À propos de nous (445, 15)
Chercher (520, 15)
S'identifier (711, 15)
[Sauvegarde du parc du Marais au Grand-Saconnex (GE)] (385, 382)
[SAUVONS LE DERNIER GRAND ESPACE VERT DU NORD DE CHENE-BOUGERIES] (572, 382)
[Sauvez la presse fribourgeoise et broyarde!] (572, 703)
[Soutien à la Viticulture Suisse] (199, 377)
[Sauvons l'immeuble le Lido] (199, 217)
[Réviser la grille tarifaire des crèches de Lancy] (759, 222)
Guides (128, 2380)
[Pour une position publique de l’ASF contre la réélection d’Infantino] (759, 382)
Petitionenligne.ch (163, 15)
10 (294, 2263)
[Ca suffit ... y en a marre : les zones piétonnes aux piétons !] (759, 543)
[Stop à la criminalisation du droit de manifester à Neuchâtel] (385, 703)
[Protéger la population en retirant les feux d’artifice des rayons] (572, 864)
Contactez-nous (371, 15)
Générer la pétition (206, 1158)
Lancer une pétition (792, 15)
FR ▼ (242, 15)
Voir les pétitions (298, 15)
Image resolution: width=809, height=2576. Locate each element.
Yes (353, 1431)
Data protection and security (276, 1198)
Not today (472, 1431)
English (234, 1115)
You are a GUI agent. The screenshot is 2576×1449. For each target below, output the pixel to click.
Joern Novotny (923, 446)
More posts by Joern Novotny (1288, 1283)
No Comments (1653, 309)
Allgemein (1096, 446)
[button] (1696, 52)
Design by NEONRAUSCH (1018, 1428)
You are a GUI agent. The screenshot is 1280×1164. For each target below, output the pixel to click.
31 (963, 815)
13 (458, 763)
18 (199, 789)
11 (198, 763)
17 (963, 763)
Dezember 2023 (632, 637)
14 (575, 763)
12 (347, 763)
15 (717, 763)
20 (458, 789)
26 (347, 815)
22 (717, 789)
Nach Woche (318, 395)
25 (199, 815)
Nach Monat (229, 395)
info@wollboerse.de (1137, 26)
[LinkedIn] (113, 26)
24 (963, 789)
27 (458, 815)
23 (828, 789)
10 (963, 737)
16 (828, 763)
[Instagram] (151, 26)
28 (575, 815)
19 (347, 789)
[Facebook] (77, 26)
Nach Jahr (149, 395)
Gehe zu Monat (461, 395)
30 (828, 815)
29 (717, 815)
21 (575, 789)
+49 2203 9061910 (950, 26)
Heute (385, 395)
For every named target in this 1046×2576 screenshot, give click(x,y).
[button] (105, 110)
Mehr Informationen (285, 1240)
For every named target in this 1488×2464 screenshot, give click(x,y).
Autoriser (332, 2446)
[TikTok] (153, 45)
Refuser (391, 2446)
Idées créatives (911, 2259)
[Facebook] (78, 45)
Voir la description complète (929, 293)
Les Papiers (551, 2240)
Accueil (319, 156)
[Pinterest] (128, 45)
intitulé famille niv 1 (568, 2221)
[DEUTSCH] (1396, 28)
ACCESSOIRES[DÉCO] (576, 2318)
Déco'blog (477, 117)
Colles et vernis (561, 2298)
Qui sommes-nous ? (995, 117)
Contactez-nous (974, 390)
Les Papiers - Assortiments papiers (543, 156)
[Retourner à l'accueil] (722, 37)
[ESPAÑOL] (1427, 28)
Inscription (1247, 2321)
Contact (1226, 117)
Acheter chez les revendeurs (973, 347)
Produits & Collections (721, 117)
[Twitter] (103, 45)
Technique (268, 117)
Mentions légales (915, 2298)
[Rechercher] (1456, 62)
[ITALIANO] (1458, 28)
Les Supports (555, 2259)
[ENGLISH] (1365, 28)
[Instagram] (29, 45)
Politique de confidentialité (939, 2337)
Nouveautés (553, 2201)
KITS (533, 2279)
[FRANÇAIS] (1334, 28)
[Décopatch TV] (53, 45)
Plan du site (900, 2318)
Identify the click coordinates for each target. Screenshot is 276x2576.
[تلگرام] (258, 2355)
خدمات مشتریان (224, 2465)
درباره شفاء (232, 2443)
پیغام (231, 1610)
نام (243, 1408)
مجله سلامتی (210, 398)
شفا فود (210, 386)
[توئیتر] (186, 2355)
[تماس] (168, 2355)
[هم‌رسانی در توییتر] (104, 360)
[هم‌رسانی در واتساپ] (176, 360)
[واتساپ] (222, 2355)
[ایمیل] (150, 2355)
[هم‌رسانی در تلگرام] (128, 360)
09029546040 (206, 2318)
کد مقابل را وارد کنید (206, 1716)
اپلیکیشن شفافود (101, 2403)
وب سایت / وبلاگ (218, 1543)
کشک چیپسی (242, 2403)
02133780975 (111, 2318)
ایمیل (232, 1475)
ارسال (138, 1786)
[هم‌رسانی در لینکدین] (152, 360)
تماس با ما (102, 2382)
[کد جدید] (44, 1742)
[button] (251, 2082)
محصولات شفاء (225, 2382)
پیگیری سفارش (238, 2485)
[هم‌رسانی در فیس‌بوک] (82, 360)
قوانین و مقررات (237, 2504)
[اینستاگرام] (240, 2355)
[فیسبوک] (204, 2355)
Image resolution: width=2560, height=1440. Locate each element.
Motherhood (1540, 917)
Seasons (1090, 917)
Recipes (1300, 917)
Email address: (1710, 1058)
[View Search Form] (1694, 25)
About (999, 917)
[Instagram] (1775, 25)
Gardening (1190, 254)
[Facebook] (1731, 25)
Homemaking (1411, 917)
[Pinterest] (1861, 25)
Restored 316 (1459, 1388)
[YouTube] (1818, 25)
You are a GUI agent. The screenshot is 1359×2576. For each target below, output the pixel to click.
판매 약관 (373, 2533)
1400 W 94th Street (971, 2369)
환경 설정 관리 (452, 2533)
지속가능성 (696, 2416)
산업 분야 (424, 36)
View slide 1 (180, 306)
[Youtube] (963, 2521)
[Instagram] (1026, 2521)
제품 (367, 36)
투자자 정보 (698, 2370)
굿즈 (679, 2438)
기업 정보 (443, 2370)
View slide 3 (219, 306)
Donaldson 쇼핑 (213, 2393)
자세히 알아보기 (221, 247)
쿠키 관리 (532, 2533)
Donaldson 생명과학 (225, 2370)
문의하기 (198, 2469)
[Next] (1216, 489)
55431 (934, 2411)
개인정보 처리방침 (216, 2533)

──────────

The lines to extract from the data above begin with the line containing "Joern Novotny (923, 446)" and end with the line containing "26 (347, 815)". Extract them exactly, including both.

Response for this exercise:
Joern Novotny (923, 446)
More posts by Joern Novotny (1288, 1283)
No Comments (1653, 309)
Allgemein (1096, 446)
[button] (1696, 52)
Design by NEONRAUSCH (1018, 1428)
You are a GUI agent. The screenshot is 1280×1164. For each target below, output the pixel to click.
31 (963, 815)
13 (458, 763)
18 (199, 789)
11 (198, 763)
17 (963, 763)
Dezember 2023 (632, 637)
14 (575, 763)
12 (347, 763)
15 (717, 763)
20 (458, 789)
26 (347, 815)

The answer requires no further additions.